Progetto CeDECA: usare le Topic Maps per un centro etnografico

Finalmente dopo molto tempo esce dalla fase di test il progetto CeDECA (Centro Documentale Etnografico di Cultura Appenninica), un progetto a cura del dipartimento di Lettere e Filosofia dell’Università di Pavia, finanziato dalla Regione Lombardia e dal Gal Oltrepo’, che mi ha coinvolto negli ultimi tre anni.

A una forte fase di modellazione (partita da un laboratorio per un corso e sfociata in una prima esperienza sul campo) che ha impegnato il primo anno (e che ho, immeritatamente, presentato nel convegno Topic Maps Research and Applications ’05, si veda Navigating through archives, libraries and museums: Topic Maps as a harmonizing instrument e inserito in un capitolo della tesi) è seguita una fase di implementazione piuttosto travagliata, ma che finalmente ha partorito un prodotto che definirei dignitoso, a tratti soddisfacente.

Per una breve presentazione del modello, dell’ontologia e di alcune componenti CeDECA rimando al mio intervento di Bari (postpdfslide).

Dal punto di vista informatico, il CeDECA usa Topincs un editor di topic maps davvero valido, di cui avevo parlato in passato.
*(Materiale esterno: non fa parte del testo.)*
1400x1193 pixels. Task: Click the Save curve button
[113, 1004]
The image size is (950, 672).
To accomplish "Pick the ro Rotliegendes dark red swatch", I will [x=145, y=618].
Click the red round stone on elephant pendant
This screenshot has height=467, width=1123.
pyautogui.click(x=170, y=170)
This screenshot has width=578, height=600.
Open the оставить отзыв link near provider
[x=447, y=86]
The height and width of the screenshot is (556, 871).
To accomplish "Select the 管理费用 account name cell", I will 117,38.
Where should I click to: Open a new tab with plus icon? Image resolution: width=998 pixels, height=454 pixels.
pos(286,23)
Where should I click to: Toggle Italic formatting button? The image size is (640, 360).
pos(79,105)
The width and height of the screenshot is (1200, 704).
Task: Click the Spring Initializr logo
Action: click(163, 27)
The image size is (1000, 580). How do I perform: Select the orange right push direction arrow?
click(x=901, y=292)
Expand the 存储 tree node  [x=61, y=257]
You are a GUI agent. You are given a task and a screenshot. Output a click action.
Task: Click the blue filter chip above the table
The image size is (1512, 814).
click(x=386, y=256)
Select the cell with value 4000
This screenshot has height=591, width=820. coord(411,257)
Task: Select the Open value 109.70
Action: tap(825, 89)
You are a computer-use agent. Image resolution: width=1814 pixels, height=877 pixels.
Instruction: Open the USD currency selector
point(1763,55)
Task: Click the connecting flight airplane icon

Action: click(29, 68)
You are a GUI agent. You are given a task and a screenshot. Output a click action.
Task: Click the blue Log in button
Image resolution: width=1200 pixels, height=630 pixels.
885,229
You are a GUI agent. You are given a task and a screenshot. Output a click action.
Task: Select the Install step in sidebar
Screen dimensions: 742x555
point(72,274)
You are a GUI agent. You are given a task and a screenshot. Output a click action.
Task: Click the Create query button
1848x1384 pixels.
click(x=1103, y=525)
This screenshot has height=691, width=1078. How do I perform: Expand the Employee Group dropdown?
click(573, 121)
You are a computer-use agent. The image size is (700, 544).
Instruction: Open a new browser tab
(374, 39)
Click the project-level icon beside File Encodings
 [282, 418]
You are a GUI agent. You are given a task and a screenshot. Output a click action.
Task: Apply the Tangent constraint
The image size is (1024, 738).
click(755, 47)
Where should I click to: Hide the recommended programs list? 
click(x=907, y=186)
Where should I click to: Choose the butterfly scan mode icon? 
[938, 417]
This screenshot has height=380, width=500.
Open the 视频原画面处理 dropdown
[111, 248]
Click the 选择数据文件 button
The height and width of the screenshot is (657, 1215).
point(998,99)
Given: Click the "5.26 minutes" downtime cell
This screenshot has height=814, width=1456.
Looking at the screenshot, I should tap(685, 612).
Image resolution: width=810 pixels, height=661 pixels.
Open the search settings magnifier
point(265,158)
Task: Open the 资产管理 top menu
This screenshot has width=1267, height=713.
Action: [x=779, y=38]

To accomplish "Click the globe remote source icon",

Il pregio maggiore di Topincs è quello di essere usabile anche da chi non conosce le Topic Maps e non è addentro alla logica o alla terminologia anche se tradotta (il responso positivo, dunque, non è tanto il mio, ma quello dei ricercatori che l’hanno utilizzato).

La resa dei dati, estraendoli dal database di Topincs (un database mysql), è stata curata dalla società Aalto di Voghera.

Loro sviluppano in .NET, ma questo “peccato”😀 è stato ampiamente coperto dalla voglia di imparare una nuova tecnologia e dalla pazienza nel mettere in essere la marea di suggerimenti e richieste che facevo piovere ad ogni versione del portale.

Vi è, infine, il modulo dei percorsi tematici che ho curato direttamente io. L’idea era quella di fornire una navigazione grafica (per grafi) utilizzando hypergraph.

Hypergraph è davvero un buon punto di partenza per chi conosca Java (e questo _non_ è il mio caso)… Per questo, nel nostro caso, abbiamo usato il jar precompilato estraendo con uno script PHP dal database diversi file XML, graphxml.
Parlo di file al plurale poiché dopo alcuni test si è notato che la mappa completa risultava poco leggibile, per cui si è ricorso a segmenti di mappa.

In conclusione, alcune valutazioni sulle Topic Maps e sul loro utilizzo:

  • ancora una volta si mostrano estremamente flessibili nel caso di CMS (è possibili dichiarare nuove associazioni a piacere senza modificare il database o la grafica finale, cfr anche TMDBMS vs RDBMS ovvero, nuovo standard? No problema) e nel caso dell’organizzazione della conoscenza
  • dal mio punto di vista (dato che si tratta di uno degli argomenti della tesi specialistica e in parte di dottorato) le Topic Maps offrono il vantaggio di mappare facilmente altri standard (di descrizione o di struttura dati) permettendo facilmente importazioni e esportazioni. In tal senso, basandomi sulla mappatura ISAD e ISAAR – TMDM, da me fatta in seno al dottorato, vorrei provare a creare un foglio di stile che prenda l’esportazione EAD dall’Archivio di Stato di Milano (e quindi, potenzialmente, da PLAIN) e la importi nel portale CeDECA. Un altro passo è quello di “dublincorizzare” il database utilizzando la mappatura Dublin Core di Steve Pepper e Lutz Maicher

Rimangono però alcune criticità (o sfide, se si preferisce) da affrontare:

  • la ricerca: per questioni di fondi è stata implementata solo una ricerca base che non sfrutta (se non in minima parte) le potenzialità delle Topic Maps in questo campo. Al momento, se si prende come base la riflessione sulle funzionalità di ricerca nei CMS Topic Maps Based di Garshol, sono previste solo l’indicazione del tipo di argomento, la ricerca nelle categorie, la ricerca nei topic type, la ricerca nelle occorrenze (campi descrittivi). La speranza e di poter affiancare una ricerca avanzata (e già mi figuro opzioni di filtraggio basate su Exhibit del progetto Simile)
  • inserimento materiali: la prima fase si è conclusa con circa 1500 individui (sono comprese le immagini) una 60ina di topic type e 4000 associazioni (le associazioni sono tutte binarie, il che significa che in media un topic ne ha altri 5 collegati. In una seconda fase occorrerà ampliare il materiale, soprattutto multimediale, e rinsaldare la rete di collegamenti.

Al termine di questo lungo post non posso fare altro che ringraziare tutti coloro che hanno partecipato al progetto, per il contributo che hanno dato e per essere stati fondamentali nella mia crescita personale.